Stimulation of murine P2Y11-like purinoreceptor protects against hypoxia/reoxygenation injury and decreases heart graft rejection lesions.

Myocardial ischemia reperfusion is a major cause of cell injury during cardiac transplantation and is responsible for increased graft rejection. Several in vitro studies demonstrated the protective effect of P2Y11-like purinoreceptor stimulation in the context of myocardial ischemia/reperfusion. In this study, we hypothesized a possible cardioprotective role of P2Y11R stimulation against ischemia/reperfusion lesions and validated its clinical effect in vivo in a heart transplantation model. We subjected H9c2 rat cardiomyocyte-derived cell line to 5 hours of hypoxia and 1 hour of reoxygenation. P2Y11R selective agonist NF546 and antagonist NF340 were added at the onset of reoxygenation. Cell injuries were assessed by microculture tetrazolium reduction and intracellular adenosine triphosphate level. Clinical effect of P2Y11R stimulation was further investigated in vivo. Hearts from BALB/c mice were transplanted intra-abdominally into allogenic C57BL/6 mice (n = 104). Recipient mice were injected with P2Y11R agonist. Mice in the sham group were injected with saline solution. In the control group, hearts from C57BL/6 were transplanted into syngeneic C57BL/6 mice. Rejection lesions were investigated using histology and immunohistochemistry at days 3, 5, and 7 after transplantation. We measured caspase activities to quantify apoptosis. Production of proinflammatory and anti-inflammatory cytokines was investigated. P2Y11R stimulation at the onset of reoxygenation significantly reduced in vitro hypoxia/reoxygenation injuries.
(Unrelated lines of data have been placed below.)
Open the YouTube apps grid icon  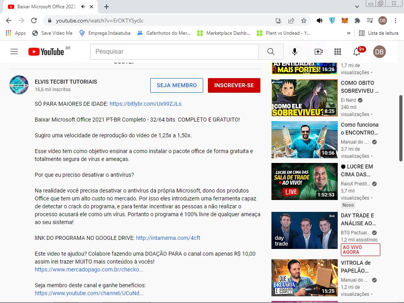[x=338, y=52]
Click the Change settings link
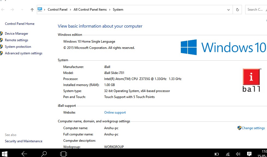Viewport: 267px width, 157px height. (253, 128)
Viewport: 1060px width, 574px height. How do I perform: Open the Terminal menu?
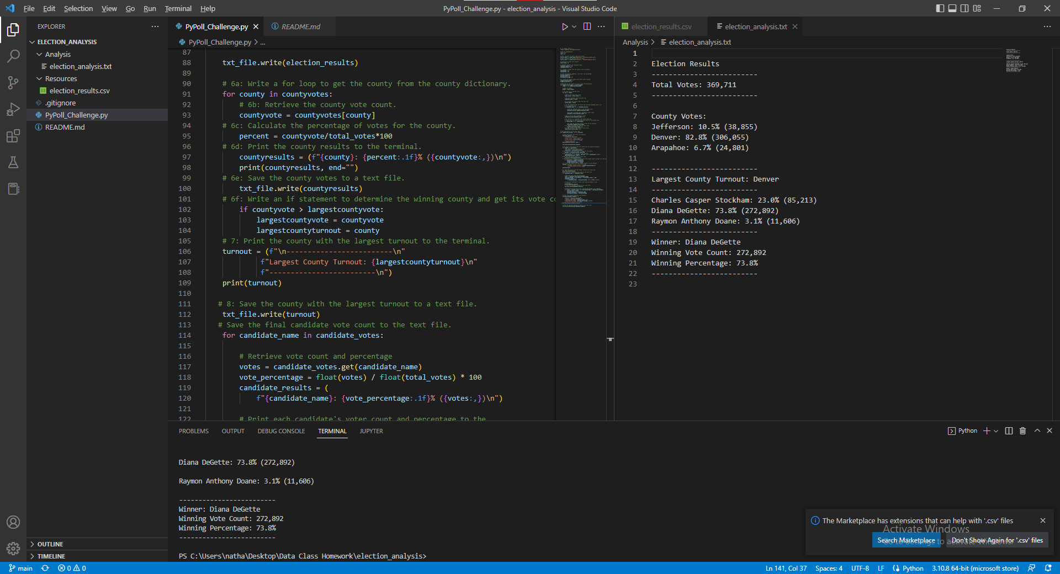178,8
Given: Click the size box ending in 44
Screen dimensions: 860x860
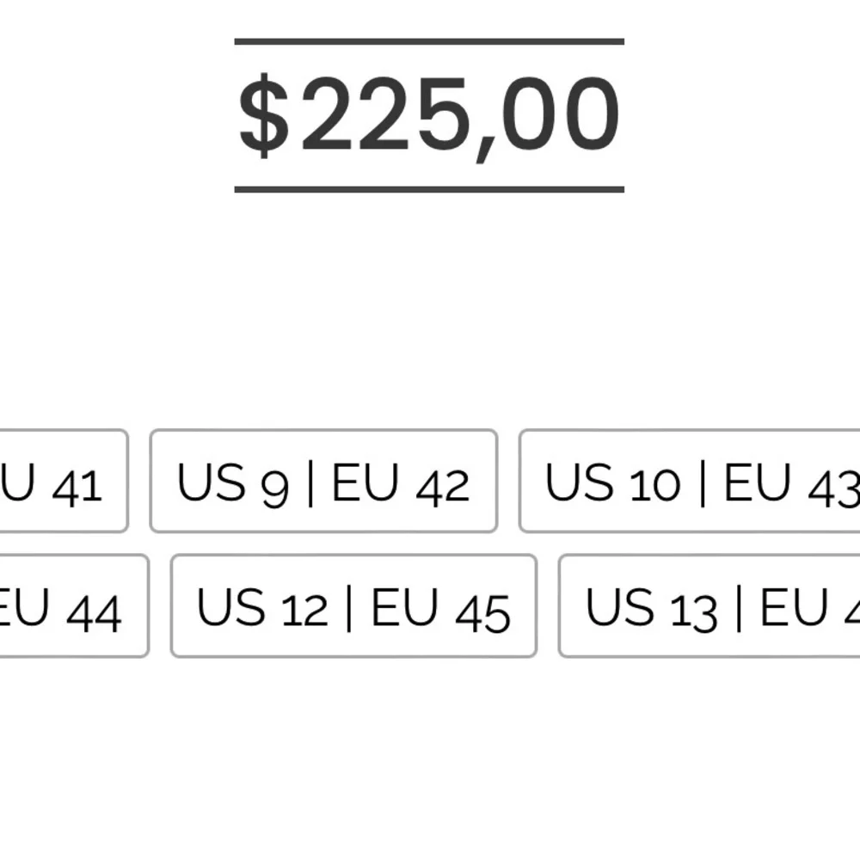Looking at the screenshot, I should (75, 605).
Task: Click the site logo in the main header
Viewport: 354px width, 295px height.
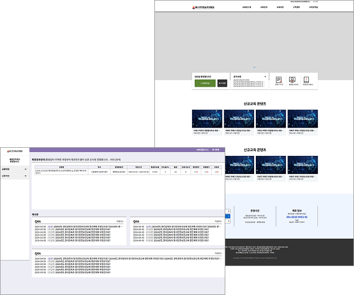Action: 203,7
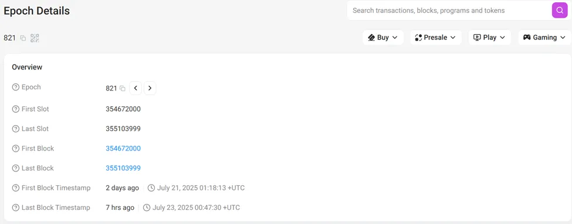
Task: Open the Gaming dropdown menu
Action: click(544, 38)
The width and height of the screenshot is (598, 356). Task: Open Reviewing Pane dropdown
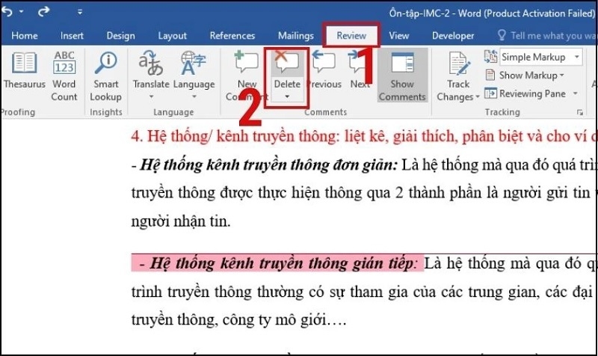click(576, 93)
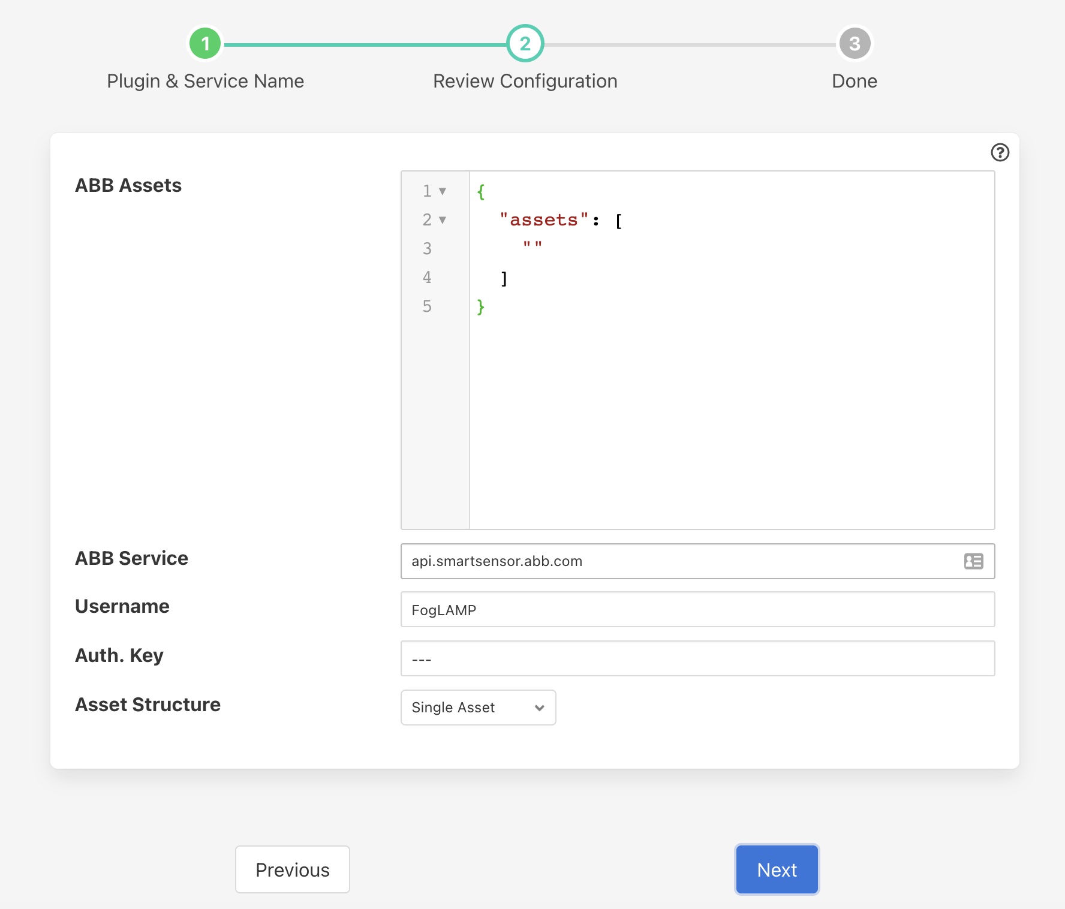Collapse the fold arrow on editor line 2
Viewport: 1065px width, 909px height.
click(443, 220)
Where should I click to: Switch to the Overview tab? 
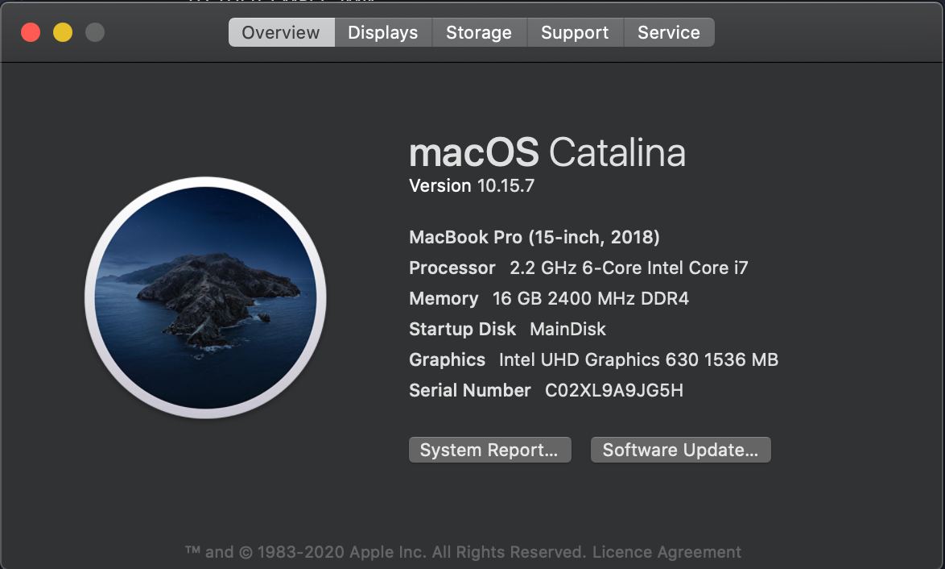tap(282, 32)

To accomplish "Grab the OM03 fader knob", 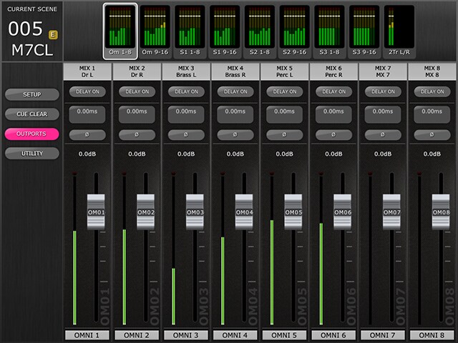I will tap(195, 212).
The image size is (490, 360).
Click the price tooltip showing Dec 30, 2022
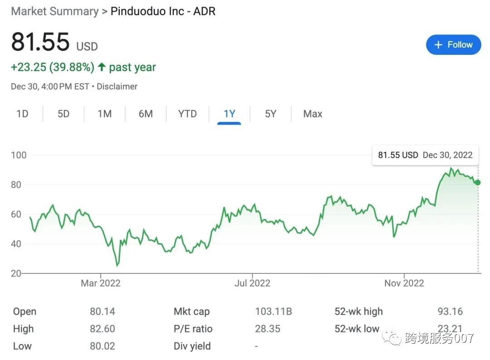pyautogui.click(x=425, y=155)
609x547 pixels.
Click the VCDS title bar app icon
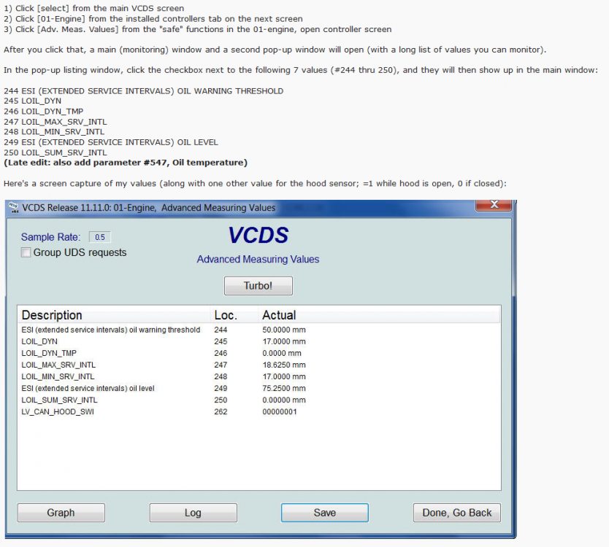(x=14, y=208)
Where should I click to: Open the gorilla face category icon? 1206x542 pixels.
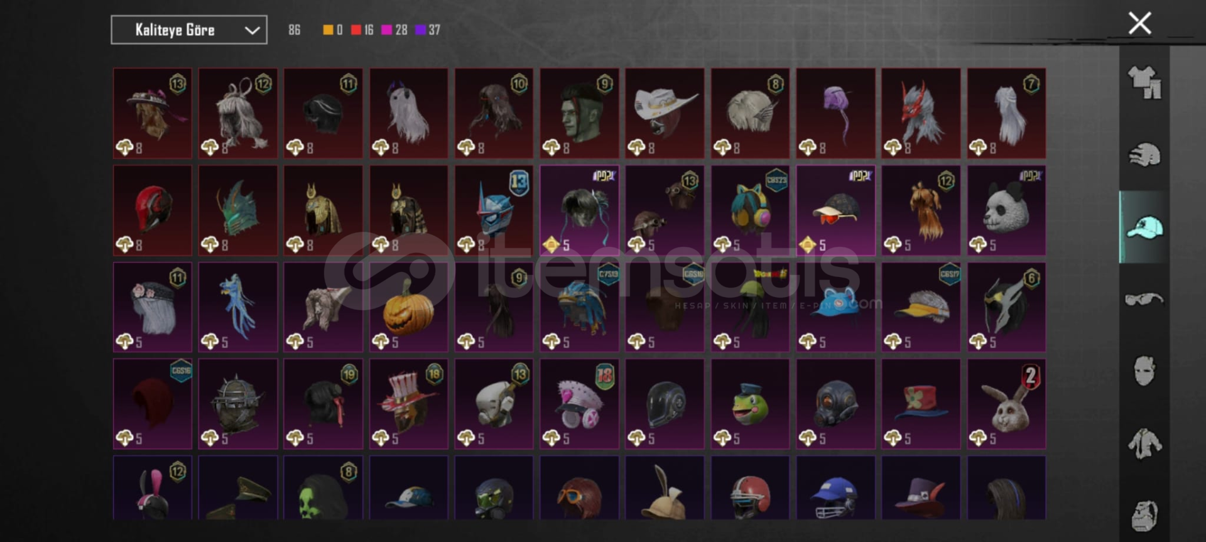click(x=1144, y=516)
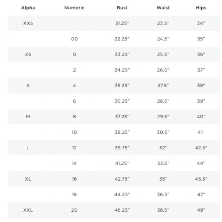Click the S alpha size label
This screenshot has height=222, width=222.
28,85
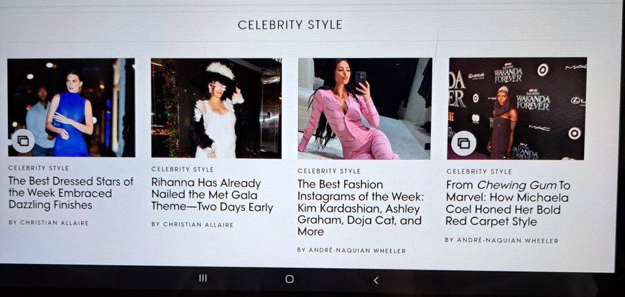Image resolution: width=625 pixels, height=297 pixels.
Task: Open Christian Allaire byline under Best Dressed Stars
Action: pyautogui.click(x=49, y=222)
This protection was suppressed with P2Y11R antagonist. In vivo, cardiac allograft survival was significantly prolonged after P2Y11R stimulation. Rejection lesions, classified according to the International Society of Heart Lung Transplantation guidelines and quantified using the mean number of inflammatory cells per field, were significantly reduced in the treated group. At day 5 after transplantation, P2Y11R agonist pretreated allografts also demonstrated less apoptotic lesions. Our data suggest a novel cardioprotective role of P2Y11R at the onset of reoxygenation/reperfusion against reperfusion injuries. Pharmacologic conditioning using P2Y11 agonist may be beneficial after cardiac transplantation in improving myocardial ischemia/reperfusion outcomes and decreasing graft rejection lesions. [ABSTRACT FROM AUTHOR]